The explanation seems to lie in the special terms of Frederick William’s commission. The Prussian king was a keen amateur cellist, and collected chamber music with prominent cello parts. In 1786, the year of his accession, he obtained quartets of this sort from Pleyel, and engaged Boccherini—who had developed the string quintet with two cellos—as his chamber composer. The next year Frederick William commissioned a set of quartets from Haydn, his Opus 50. Haydn, as we might expect, did not respond simply by giving the cello concerto-like passages, for that would have fatally loosened his spare, concentrated musical architecture. Instead, he brought the cello into the musical argument by using the sort of motivic, semi-contrapuntal writing that he had just developed for his ‘Seven Last Words’; he made its quartet version about the time he began Opus 50. By 1789, however, Mozart had taken what he needed from Haydn’s quartet style, and was ready to move in a different direction. The royal cellist is indulged in expansive solos that take his instrument high into the treble clef; and to even things up the other members of the ensemble are given similar material. The result at times is rather like a sinfonia concertante without orchestra; or, more precisely, like the type of quatuor concertant that was popular in France, and had been popularised by Boccherini (who worked mainly in Spain, but whose chamber music was mostly published in Paris). Boccherini’s Opus 24 quartets of 1777 also have brilliant cello parts, and may be the immediate models of Mozart’s ‘Prussian’ quartets.

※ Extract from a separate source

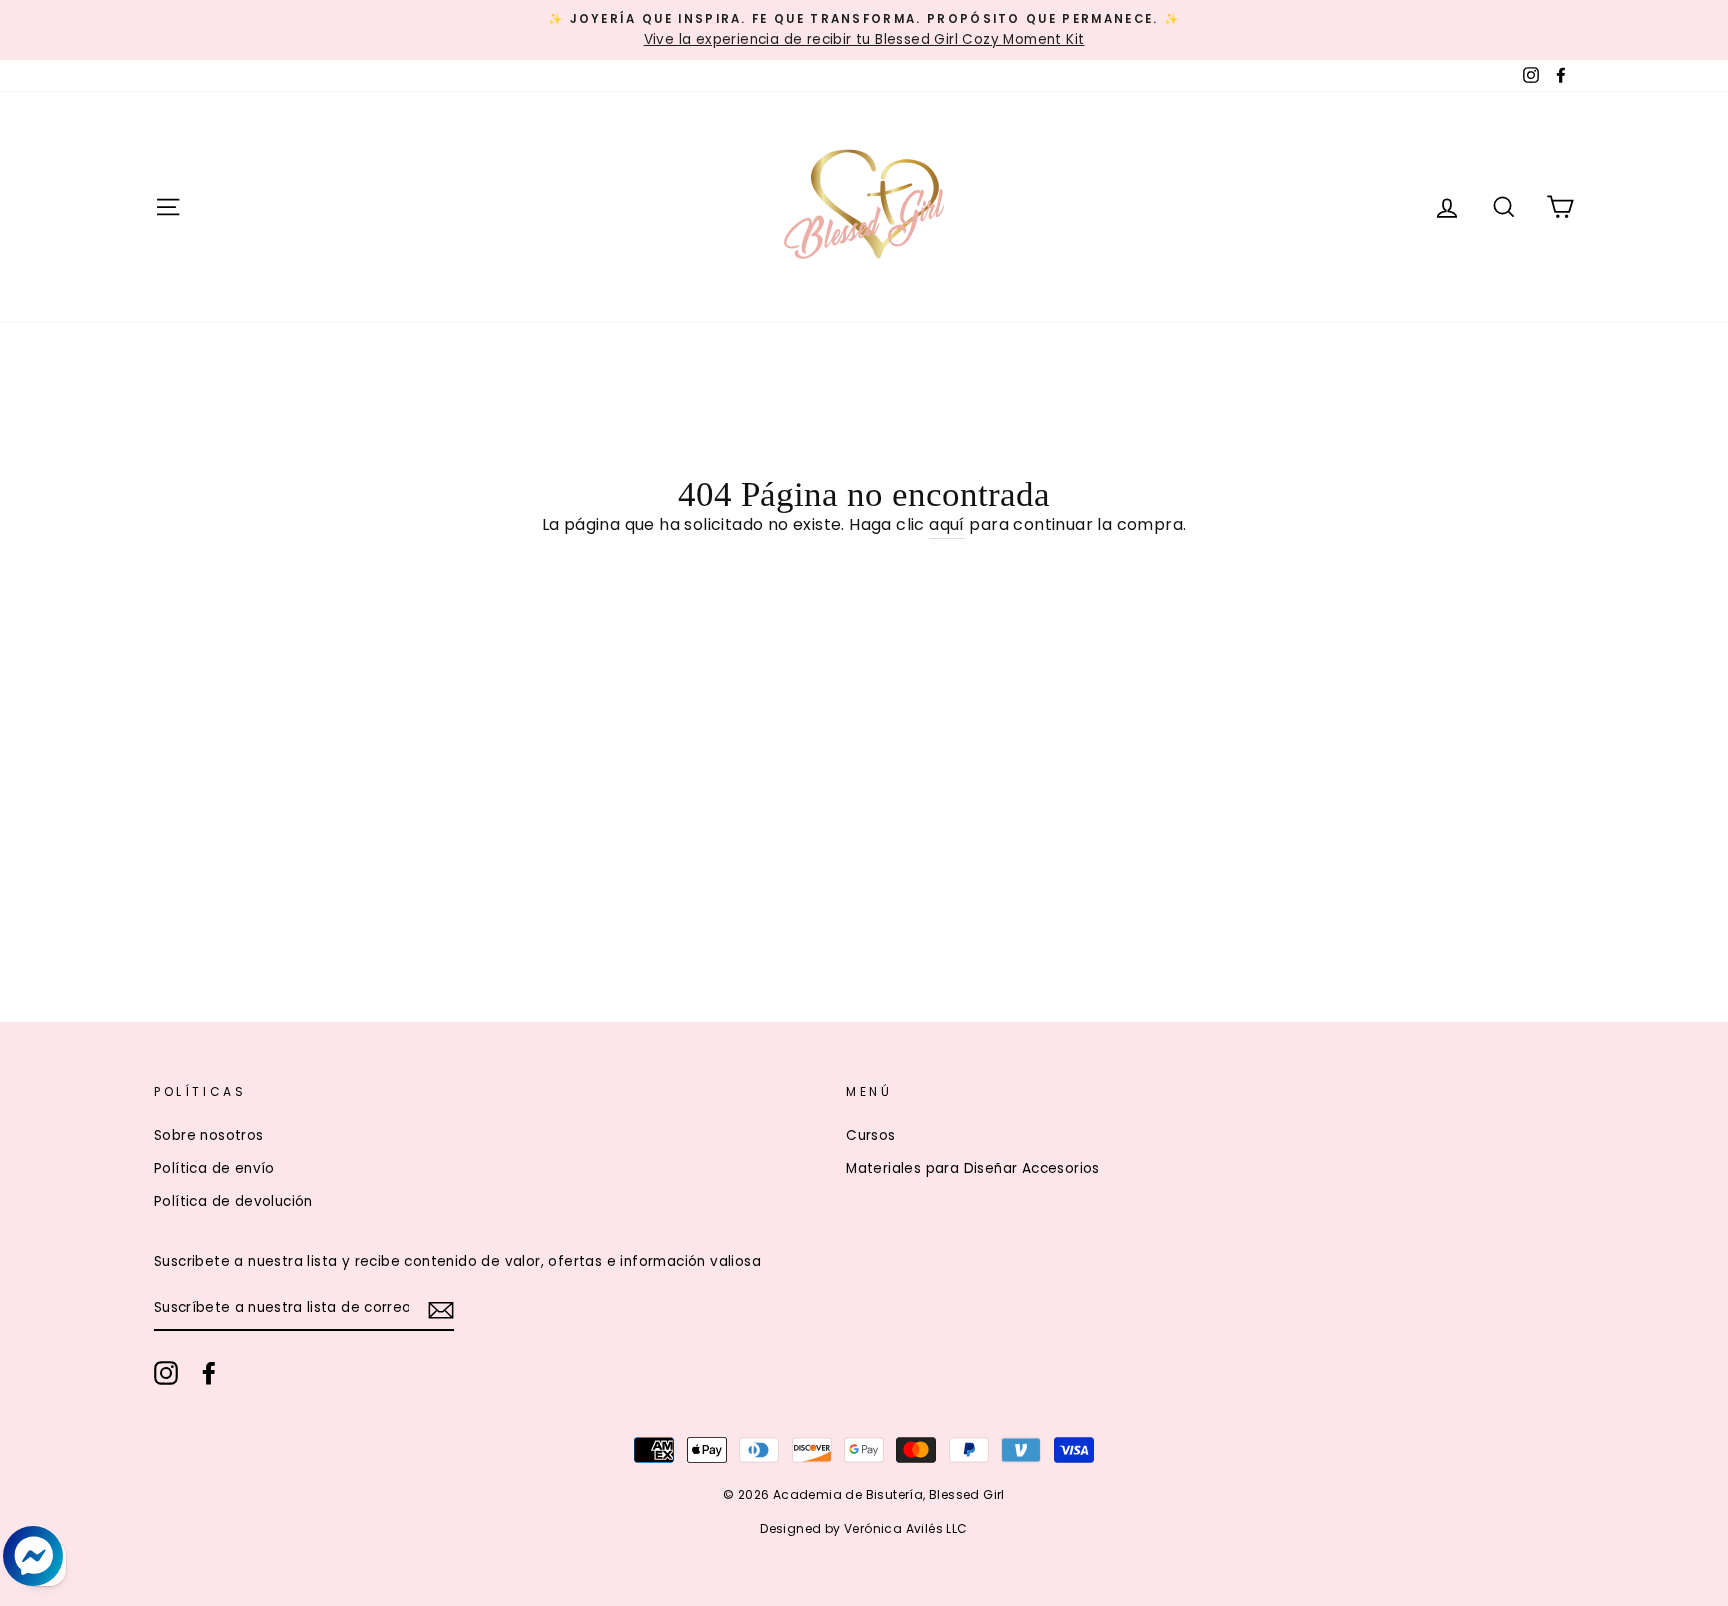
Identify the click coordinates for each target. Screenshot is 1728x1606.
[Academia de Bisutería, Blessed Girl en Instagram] (166, 1373)
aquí (947, 524)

It may be that Mozart failed to complete the Prussian quartets not just because he was pressed for money. Many writers have noticed echoes of Figaro and Così fan tutte in them (Così was written and produced while he was struggling with them), and Mozart may eventually have found that the brilliant, concertante writing he gave to all four stringed instruments was more naturally deployed in opera or the concerto. We may feel that Mozart’s instinct was correct, for in the subsequent history of the classical string quartet the quatuor concertant turned out to be a blind alley, shunned by the great composers. But the ‘Prussian’ quartets certainly contain a wealth of wonderful music, and their troubled genesis gives them a special place in Mozart’s works.